Along with water, there are other foods that have proven to be positive in helping boost metabolism. Those foods are:

-          Almonds (raw)
-          Apples
-          Berries
-          Broccoli
-          Brussels sprouts
-          Cabbage
-          Canola Oil
-          Cinnamon
-          Cucumber
-          Eggs (limit to one a day)
-          Garlic
-          Grapefruit
-          Grapefruit/Citrus juice
-          Green Tea
-          Hot peppers
-          Lemons
-          Spinach
-          Turkey breast (lean, organic)
-          Yogurt (low-fat)
-          Water
Remember! Your metabolism is like a little fire. It likes kindling, not huge logs thrown on top. Think of kindling as small meals thoughout the day, and think of logs as huge meals 3 times a day. Your body LIKES to be fed more often than 3 times a day.
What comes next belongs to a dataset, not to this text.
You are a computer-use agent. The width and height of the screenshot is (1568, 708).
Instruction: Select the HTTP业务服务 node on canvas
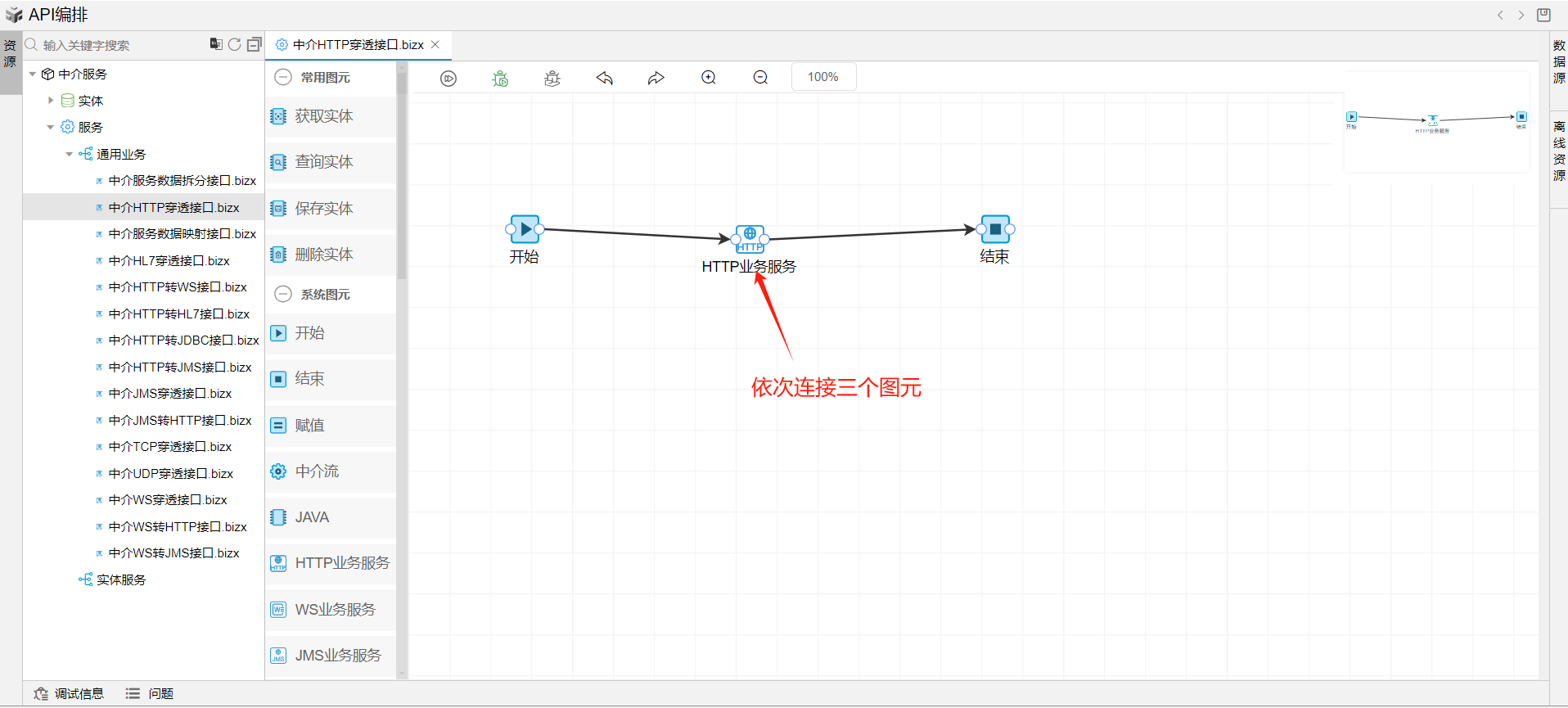(750, 237)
Every time you eat smaller meals, you are boosting your metabolism. When you only eat 3 huge meals a day, your are snuffing out your "metabolic fire" and doing yourself zero favors. Eat often, and eat healthy!

BOOST AWAY!

Friday, January 20, 2012

RECIPE of the WEEK!

Garlic Lime Chicken

  1. Mix together all the marinade ingredients.
  2. Place the chicken breasts in a re-closeable plastic bag.
  3. Pour the marinade over the chicken, close the bag.
  4. Toss well to coat the chicken with the marinade.
  5. Marinate in the refrigerator for at least 2 hours.
  6. Drain and discard the marinade.
Grill, broil or sauté as desired.
BON APPETIT!

Thursday, January 19, 2012

Welcome! Check it out!

Hello, all!

Due to the fact that we have the best patients on the planet, we here at DeRosa Medical thought it would be GREAT if our Weight Management patients had an extra little tool to aid in the process of weight loss! In today's day and age, what better way to provide a little extra guidance and tips than to have a blog, specifically designed and catered to our patients needs! We have seen great success, and are so encouraged with the progress our patients continue to make. Shattering weight loss goals weekly, patients that are invested and commited are truly inspirational. Thank you so much for your commitment and perserverance to make your life more enjoyable and higher quality!

What you can expect with this blog:
  • program-guided recipes
  • fitness/exercise tips and tricks
  • "good reads" (articles that you might find useful/interesting)
  • statistics (BMI, fat%, etc.)
  • fun facts about nutrition
  • ... and most of all- ENCOURAGEMENT!!
Once again, thanks for being so diligent. We hope that you find this blog fun, encouraging, and extremely helpful!